Data provided:

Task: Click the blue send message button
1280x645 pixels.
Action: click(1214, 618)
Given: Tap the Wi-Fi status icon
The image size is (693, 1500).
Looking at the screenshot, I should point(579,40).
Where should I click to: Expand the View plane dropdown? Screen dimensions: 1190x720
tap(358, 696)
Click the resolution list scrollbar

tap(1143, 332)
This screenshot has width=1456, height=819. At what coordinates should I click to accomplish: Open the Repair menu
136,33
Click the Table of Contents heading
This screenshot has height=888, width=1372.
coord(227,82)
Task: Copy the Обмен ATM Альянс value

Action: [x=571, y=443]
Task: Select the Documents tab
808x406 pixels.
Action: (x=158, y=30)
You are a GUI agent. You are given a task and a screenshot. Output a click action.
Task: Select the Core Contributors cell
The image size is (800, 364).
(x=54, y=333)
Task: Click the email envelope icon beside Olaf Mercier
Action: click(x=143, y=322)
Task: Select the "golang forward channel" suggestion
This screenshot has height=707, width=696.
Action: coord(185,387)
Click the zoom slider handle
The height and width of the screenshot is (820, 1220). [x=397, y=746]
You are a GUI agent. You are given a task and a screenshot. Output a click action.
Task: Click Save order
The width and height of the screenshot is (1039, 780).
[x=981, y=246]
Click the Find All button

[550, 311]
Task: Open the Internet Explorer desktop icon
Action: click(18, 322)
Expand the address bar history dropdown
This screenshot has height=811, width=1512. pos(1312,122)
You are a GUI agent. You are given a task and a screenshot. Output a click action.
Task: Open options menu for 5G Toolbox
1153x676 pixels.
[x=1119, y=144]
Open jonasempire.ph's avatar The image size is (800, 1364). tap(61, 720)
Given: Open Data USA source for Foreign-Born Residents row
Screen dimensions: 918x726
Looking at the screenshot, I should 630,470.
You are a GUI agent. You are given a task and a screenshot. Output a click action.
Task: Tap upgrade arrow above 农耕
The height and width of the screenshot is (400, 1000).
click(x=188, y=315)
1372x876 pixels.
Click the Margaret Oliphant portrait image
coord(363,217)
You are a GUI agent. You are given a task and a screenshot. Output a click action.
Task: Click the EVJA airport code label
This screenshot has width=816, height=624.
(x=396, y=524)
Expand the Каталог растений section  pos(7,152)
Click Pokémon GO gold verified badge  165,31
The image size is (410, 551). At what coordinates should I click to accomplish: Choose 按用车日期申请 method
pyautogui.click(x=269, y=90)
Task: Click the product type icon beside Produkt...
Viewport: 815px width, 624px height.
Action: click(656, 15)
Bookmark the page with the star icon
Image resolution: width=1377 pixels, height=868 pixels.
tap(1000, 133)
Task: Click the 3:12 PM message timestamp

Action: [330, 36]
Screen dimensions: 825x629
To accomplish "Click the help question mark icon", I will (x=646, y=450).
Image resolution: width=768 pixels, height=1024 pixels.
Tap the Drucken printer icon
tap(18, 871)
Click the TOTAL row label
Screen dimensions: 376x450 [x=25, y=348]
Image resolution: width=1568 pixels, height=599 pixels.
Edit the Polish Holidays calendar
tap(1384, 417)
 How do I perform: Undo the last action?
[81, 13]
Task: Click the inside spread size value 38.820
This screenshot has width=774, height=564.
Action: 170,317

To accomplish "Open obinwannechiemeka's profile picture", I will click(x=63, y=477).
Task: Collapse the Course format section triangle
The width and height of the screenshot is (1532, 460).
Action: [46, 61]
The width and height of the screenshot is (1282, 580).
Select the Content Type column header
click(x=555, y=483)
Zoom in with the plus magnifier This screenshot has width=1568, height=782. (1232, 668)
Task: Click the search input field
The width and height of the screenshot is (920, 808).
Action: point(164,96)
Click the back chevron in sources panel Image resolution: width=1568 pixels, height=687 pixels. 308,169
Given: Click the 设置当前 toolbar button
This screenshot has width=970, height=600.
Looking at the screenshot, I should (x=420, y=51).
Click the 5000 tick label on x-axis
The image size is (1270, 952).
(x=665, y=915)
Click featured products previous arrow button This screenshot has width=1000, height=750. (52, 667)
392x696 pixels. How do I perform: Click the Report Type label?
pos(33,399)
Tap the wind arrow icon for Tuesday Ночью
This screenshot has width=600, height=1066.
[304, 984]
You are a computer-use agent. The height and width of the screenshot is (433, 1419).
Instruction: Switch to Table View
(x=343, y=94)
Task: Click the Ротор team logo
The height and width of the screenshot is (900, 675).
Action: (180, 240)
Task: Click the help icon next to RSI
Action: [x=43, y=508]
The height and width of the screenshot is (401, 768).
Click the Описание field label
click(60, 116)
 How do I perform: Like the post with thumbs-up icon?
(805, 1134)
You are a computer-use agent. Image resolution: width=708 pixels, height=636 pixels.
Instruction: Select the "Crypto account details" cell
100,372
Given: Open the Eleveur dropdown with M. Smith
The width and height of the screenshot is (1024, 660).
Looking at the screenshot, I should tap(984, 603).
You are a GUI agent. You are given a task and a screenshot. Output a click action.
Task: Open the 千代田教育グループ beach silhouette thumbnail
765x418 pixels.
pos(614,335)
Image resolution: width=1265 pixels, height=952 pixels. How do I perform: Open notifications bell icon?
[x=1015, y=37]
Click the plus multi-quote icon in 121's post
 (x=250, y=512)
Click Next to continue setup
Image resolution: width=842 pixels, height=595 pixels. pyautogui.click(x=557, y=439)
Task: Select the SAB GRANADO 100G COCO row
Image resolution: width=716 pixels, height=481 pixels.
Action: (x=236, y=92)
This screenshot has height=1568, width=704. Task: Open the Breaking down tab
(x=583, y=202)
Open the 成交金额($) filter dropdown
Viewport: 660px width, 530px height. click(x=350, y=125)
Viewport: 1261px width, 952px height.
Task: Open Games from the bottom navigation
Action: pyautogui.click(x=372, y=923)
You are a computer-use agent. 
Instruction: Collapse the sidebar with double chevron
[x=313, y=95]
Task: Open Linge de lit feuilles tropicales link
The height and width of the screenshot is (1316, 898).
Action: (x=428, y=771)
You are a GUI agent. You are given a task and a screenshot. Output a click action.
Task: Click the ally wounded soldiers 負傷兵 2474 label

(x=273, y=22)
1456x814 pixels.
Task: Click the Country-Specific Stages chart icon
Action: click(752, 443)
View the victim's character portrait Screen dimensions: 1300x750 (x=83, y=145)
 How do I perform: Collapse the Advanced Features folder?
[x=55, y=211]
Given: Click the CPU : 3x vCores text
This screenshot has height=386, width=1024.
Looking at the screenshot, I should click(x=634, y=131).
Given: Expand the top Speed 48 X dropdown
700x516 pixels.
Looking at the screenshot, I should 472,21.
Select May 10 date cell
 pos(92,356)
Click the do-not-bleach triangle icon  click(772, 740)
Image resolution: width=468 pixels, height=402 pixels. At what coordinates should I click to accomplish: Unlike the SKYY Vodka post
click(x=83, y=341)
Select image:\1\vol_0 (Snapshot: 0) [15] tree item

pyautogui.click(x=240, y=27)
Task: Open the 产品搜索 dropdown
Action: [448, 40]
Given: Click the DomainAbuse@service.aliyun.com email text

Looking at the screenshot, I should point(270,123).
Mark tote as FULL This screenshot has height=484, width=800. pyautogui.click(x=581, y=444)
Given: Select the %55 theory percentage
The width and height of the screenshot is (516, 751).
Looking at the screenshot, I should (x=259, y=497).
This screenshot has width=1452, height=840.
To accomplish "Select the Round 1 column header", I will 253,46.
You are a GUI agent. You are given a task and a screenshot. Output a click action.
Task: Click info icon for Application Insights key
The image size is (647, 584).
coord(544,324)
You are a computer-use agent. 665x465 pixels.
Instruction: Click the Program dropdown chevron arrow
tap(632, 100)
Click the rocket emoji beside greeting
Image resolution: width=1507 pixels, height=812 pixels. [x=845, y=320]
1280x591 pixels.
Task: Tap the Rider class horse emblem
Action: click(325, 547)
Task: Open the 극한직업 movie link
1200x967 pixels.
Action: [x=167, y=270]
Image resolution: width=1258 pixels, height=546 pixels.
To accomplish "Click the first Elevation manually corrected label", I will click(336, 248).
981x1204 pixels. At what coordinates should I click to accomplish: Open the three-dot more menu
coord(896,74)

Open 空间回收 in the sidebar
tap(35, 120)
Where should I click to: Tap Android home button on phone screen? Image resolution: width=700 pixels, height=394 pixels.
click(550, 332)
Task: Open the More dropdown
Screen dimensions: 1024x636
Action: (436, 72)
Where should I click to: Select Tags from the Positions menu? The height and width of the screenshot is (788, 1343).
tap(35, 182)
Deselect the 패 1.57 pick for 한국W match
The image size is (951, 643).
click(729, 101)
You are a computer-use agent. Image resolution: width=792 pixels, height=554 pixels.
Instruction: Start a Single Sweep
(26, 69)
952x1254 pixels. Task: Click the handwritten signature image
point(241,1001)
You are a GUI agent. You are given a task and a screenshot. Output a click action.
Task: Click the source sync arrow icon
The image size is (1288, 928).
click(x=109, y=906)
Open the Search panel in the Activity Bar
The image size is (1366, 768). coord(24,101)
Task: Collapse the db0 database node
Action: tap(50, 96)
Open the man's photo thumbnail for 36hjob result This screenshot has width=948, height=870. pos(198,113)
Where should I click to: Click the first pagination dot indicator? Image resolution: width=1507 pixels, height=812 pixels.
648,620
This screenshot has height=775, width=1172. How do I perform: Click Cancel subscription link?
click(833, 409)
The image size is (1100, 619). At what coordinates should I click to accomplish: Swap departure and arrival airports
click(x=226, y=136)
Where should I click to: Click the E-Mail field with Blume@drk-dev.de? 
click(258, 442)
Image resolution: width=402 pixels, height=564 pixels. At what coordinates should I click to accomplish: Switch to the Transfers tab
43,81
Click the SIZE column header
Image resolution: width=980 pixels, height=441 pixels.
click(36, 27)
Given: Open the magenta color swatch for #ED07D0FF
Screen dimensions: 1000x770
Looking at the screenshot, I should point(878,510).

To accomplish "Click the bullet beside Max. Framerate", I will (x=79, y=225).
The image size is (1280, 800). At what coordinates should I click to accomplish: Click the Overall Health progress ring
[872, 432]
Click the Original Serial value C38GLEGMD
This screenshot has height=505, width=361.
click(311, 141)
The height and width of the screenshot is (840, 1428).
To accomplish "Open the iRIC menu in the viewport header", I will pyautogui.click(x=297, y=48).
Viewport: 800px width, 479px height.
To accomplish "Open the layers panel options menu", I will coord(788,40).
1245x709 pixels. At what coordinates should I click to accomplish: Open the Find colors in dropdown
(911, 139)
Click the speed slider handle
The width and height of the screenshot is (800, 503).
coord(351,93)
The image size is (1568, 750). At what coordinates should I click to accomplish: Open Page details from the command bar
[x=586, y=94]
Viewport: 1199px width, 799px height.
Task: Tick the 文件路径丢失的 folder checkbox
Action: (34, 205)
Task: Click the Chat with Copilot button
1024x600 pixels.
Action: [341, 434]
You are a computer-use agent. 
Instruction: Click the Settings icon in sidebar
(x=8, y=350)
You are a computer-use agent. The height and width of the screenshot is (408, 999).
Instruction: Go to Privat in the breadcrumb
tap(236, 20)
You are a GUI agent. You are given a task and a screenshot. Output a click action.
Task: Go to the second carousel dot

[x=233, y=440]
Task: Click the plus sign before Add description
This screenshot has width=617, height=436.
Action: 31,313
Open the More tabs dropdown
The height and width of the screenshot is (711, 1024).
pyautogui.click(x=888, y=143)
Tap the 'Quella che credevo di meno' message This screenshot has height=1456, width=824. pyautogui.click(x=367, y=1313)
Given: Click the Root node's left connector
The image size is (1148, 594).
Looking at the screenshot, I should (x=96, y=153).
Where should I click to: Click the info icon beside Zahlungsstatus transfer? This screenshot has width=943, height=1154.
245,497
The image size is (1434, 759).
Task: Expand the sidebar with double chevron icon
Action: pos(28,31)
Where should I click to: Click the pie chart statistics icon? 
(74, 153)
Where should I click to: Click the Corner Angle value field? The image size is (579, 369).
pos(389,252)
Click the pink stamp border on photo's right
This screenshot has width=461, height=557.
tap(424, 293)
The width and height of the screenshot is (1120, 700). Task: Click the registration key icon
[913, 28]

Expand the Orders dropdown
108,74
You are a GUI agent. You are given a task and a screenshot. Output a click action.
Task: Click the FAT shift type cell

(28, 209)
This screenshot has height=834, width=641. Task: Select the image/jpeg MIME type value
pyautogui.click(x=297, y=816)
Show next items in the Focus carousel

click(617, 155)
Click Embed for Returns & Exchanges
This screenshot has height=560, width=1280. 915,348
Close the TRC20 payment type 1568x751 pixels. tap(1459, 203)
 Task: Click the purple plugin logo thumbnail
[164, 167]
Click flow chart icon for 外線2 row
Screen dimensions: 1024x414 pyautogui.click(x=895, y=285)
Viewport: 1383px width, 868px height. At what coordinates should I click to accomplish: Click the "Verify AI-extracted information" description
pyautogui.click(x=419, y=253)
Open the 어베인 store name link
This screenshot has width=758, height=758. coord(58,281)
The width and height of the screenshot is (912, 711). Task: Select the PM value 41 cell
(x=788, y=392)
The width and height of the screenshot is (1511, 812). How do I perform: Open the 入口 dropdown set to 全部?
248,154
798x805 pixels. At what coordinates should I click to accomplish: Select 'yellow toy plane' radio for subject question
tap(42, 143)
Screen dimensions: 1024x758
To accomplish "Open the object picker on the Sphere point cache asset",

Task directions: Reproduce, line for line, the material, starting at its first line, and end once the line holding "1372x876 pixels." has been output.

Result:
Task: Click the blue send message button
1280x645 pixels.
Action: click(1214, 618)
Given: Tap the Wi-Fi status icon
The image size is (693, 1500).
Looking at the screenshot, I should point(579,40).
Where should I click to: Expand the View plane dropdown? Screen dimensions: 1190x720
tap(358, 696)
Click the resolution list scrollbar

tap(1143, 332)
This screenshot has width=1456, height=819. At what coordinates should I click to accomplish: Open the Repair menu
136,33
Click the Table of Contents heading
This screenshot has height=888, width=1372.
coord(227,82)
Task: Copy the Обмен ATM Альянс value

Action: [x=571, y=443]
Task: Select the Documents tab
808x406 pixels.
Action: (x=158, y=30)
You are a GUI agent. You are given a task and a screenshot. Output a click action.
Task: Select the Core Contributors cell
The image size is (800, 364).
(x=54, y=333)
Task: Click the email envelope icon beside Olaf Mercier
Action: click(x=143, y=322)
Task: Select the "golang forward channel" suggestion
This screenshot has height=707, width=696.
Action: coord(185,387)
Click the zoom slider handle
The height and width of the screenshot is (820, 1220). [x=397, y=746]
You are a GUI agent. You are given a task and a screenshot. Output a click action.
Task: Click Save order
The width and height of the screenshot is (1039, 780).
[x=981, y=246]
Click the Find All button

[550, 311]
Task: Open the Internet Explorer desktop icon
Action: click(18, 322)
Expand the address bar history dropdown
This screenshot has height=811, width=1512. pos(1312,122)
You are a GUI agent. You are given a task and a screenshot. Output a click action.
Task: Open options menu for 5G Toolbox
1153x676 pixels.
[x=1119, y=144]
Open jonasempire.ph's avatar The image size is (800, 1364). tap(61, 720)
Given: Open Data USA source for Foreign-Born Residents row
Screen dimensions: 918x726
Looking at the screenshot, I should 630,470.
You are a GUI agent. You are given a task and a screenshot. Output a click action.
Task: Tap upgrade arrow above 农耕
The height and width of the screenshot is (400, 1000).
click(x=188, y=315)
1372x876 pixels.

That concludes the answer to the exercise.